### [WHAT YOU HAVE TO DO]
Copy the items below word for word, beginning at the line that contains "Locate an element on the screen. The" and continuing through the last line of the items.

Interface element records
━━━━━━
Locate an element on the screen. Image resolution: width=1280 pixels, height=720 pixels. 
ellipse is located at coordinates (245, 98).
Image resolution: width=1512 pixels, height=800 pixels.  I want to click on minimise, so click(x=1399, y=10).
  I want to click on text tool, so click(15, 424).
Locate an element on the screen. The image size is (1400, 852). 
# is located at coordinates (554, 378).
━━━━━━
### [THE RESULT]
Locate an element on the screen. The image size is (1400, 852). 
# is located at coordinates (554, 378).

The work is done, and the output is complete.